George's face had turned red and
dark, rigid and unforgiving. Luke hastened to say that he'd like to
do just that. He'd call his real estate man, find out what was going
on, and stay and drink up all the cider in the house. "I'm
curious, too," he said.
George still looked suspicious,
but he did relent enough to take a drink of his cider and offer Luke
another deer chop and some more scalloped potatoes. "I ain't a
bad cook, if I do say so myself," he said. "Though I can't
hold a candle to mother, here, when her arthritis ain't acting up."
"It comes and it goes,"
Phyllis said. "Sometimes the aspirin and a little cider or wine
can handle the pain pretty good, sometimes I just got to sit and let
George do everything for me. He put in the downstairs bathroom there
off the kitchen, plumbing and all, where the pantry used to be, so I
don't have to climb the stairs."
"Hell, I done plenty of
plumbin' in my life," George said, looking more cheerful.
After supper George decanted
more cider, then he and Luke cleared the table and went out to
wrestle in the rough wooden chest. "Bigger than a footlocker by
far," George said. In spite of his age at the time, which was
thirty-six, George had gone into the army in World War II and served
in North Africa, Sicily and France in the Engineers.

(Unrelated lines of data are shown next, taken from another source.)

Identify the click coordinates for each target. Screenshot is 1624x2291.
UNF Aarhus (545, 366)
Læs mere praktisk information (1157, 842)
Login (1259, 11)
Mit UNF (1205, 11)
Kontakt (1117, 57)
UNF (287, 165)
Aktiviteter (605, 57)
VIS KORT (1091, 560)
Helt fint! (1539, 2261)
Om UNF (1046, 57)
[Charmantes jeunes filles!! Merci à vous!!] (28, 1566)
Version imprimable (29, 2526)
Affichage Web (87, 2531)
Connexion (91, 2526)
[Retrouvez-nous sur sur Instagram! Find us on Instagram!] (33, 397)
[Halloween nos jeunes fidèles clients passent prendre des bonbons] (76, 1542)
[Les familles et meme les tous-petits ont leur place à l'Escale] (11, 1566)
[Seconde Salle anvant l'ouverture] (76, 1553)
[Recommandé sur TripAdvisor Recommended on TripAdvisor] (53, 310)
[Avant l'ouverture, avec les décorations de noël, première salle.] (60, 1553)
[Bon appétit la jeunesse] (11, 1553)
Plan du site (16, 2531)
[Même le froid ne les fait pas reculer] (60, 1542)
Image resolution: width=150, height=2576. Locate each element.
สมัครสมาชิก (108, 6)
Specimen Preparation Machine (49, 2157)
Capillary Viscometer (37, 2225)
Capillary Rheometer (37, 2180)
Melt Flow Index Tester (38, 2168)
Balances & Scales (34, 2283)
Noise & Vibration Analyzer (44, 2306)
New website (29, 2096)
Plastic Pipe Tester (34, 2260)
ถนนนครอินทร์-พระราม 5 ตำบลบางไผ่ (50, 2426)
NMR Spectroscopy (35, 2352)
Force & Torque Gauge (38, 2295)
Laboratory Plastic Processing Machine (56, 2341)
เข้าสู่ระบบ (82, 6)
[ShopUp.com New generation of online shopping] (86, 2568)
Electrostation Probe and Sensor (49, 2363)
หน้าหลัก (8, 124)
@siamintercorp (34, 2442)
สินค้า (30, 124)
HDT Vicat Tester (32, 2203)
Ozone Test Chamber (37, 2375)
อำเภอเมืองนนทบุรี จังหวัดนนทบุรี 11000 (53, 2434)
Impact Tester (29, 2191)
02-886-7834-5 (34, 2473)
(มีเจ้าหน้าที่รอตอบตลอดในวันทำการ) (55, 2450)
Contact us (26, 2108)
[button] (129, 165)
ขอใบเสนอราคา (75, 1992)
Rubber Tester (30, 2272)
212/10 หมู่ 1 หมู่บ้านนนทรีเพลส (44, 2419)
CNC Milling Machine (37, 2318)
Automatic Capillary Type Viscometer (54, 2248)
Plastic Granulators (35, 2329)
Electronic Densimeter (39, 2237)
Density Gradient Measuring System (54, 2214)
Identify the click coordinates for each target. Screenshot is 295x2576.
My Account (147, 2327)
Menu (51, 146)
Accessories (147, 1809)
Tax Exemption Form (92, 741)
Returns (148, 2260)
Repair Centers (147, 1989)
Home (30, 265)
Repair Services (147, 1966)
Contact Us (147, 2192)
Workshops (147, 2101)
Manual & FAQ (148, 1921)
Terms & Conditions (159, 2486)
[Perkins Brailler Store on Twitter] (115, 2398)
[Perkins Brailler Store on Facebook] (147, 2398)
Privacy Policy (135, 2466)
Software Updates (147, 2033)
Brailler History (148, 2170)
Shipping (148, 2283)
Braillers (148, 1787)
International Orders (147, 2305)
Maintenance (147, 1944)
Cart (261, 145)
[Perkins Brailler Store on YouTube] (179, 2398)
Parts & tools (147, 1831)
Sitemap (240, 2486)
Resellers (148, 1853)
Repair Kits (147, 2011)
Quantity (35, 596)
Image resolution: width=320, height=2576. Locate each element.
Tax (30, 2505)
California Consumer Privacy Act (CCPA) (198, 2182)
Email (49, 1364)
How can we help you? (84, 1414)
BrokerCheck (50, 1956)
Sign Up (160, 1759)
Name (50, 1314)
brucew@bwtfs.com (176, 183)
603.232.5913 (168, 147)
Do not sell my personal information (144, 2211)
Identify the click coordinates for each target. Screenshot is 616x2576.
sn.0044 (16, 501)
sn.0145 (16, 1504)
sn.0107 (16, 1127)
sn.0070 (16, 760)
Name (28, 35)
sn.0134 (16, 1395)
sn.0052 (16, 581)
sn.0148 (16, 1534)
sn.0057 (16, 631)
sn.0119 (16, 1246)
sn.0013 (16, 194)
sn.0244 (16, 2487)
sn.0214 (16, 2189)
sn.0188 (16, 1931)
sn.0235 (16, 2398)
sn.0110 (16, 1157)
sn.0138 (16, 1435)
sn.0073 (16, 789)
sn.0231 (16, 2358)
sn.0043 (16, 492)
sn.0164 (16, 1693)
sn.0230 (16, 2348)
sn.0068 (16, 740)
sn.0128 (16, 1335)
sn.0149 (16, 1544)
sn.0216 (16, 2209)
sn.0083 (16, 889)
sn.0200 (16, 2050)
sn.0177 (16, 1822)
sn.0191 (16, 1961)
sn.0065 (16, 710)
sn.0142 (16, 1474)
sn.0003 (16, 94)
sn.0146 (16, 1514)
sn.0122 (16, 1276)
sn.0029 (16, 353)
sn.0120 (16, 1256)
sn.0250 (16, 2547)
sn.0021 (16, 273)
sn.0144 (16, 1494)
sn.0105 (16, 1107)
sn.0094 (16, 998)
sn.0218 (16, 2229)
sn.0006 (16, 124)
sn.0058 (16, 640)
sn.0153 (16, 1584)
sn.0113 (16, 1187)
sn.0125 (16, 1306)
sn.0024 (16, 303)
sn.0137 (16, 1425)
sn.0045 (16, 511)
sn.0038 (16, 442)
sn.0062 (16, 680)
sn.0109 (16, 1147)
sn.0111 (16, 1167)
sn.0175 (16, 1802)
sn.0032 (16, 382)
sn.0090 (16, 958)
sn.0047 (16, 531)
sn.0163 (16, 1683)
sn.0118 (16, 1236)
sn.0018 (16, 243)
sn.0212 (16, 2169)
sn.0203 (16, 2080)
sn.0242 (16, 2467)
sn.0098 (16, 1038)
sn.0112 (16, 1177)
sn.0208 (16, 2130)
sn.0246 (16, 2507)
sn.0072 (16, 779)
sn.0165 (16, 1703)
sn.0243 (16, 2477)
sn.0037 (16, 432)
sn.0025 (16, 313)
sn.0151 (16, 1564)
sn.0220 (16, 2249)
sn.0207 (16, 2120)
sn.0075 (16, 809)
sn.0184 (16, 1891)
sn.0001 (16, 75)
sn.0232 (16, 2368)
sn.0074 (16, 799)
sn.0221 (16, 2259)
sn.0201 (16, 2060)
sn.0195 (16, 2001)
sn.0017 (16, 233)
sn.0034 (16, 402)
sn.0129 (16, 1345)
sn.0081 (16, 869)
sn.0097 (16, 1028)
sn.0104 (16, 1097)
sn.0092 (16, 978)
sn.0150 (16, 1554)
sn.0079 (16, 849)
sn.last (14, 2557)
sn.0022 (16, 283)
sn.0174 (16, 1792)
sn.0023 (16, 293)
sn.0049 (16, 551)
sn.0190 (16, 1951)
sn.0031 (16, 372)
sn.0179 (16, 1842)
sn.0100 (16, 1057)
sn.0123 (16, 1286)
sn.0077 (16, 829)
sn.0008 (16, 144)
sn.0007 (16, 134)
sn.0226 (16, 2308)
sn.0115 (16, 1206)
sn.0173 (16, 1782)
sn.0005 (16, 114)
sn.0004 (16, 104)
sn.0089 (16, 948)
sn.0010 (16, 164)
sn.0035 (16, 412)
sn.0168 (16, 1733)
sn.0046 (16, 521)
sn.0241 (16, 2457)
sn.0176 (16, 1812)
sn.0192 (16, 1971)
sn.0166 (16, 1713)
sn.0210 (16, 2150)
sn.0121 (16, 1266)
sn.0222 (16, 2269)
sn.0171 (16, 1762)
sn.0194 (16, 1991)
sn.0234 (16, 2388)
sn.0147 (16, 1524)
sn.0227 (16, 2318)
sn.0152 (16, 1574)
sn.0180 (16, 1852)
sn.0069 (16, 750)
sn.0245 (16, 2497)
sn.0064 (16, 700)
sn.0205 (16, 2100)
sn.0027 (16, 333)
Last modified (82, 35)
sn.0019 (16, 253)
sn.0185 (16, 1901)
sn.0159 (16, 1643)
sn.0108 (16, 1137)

George had a dolly which he'd
used to carry bricks and cement blocks, so they roped the chest on
that and finally, with much straining and planning about steps, doors
and sills, rugs and angles, got the chest into the dining room
next to the table.
"I reckon you got some
slivers out of that session," George said. Luke looked at his
soft white hands and found that it was true— the chest was made
of unplaned oak, though carefully joined. He would have to borrow a
needle to dig out the slivers. George's hands, of course, were tough
as gloves, a matter of pride.
"Now, how we going to get
that padlock off there? I looked the chest over, hoping there'd be a
key nailed on the underside some-wheres, but no luck," George
said.
The padlock looked rugged, one
of the kind made out of layers of steel held together with steel
pins.
"We could pry off the hasp,
I suppose," Luke said.
"You don't want to ruin the
chest," George said. "Let me get a hacksaw and see if it'll
cut the lock. We cut it where the U-bolt goes into the body and it
might want to swing loose."
The hacksaw just barely would
cut the lock bar. They took turns at it and finally cut it through,
though the saw blade was ruined. "Hot!" George said as he
turned the lock open. Luke undid the hasp and opened the chest,
which had leather straps, cracked though still working, to keep the
cover from falling back against the hinges. Phyllis moved her chair
closer so she could see. On top was a wooden tray a few inches deep,
and in the tray was the gleam of many shades of metals, shapes of
silver and blue-black that at first meant only heaviness and value, a
treasure of tools—brass, steel and smooth hardwood shaped for a
man's hand.
"It's his tools,"
George said. "It's his tools, all right. Shem Carr always took
good care of his tools." George hesitated to reach into the
tray, though it was obvious he wanted to put his hands on the smooth
handles and heft them all. There were chisels, a set of them in
widths from a quarter-inch to two inches, in quarters, each made of
one piece of steel with ash inlays for handles, so they could be used
by hand only or malleted at the butt, wooden and brass mallets and
persuaders, screwdrivers, box wrenches, adjustable wrenches, an
auger set with bits; burnishers, a small pry-bar.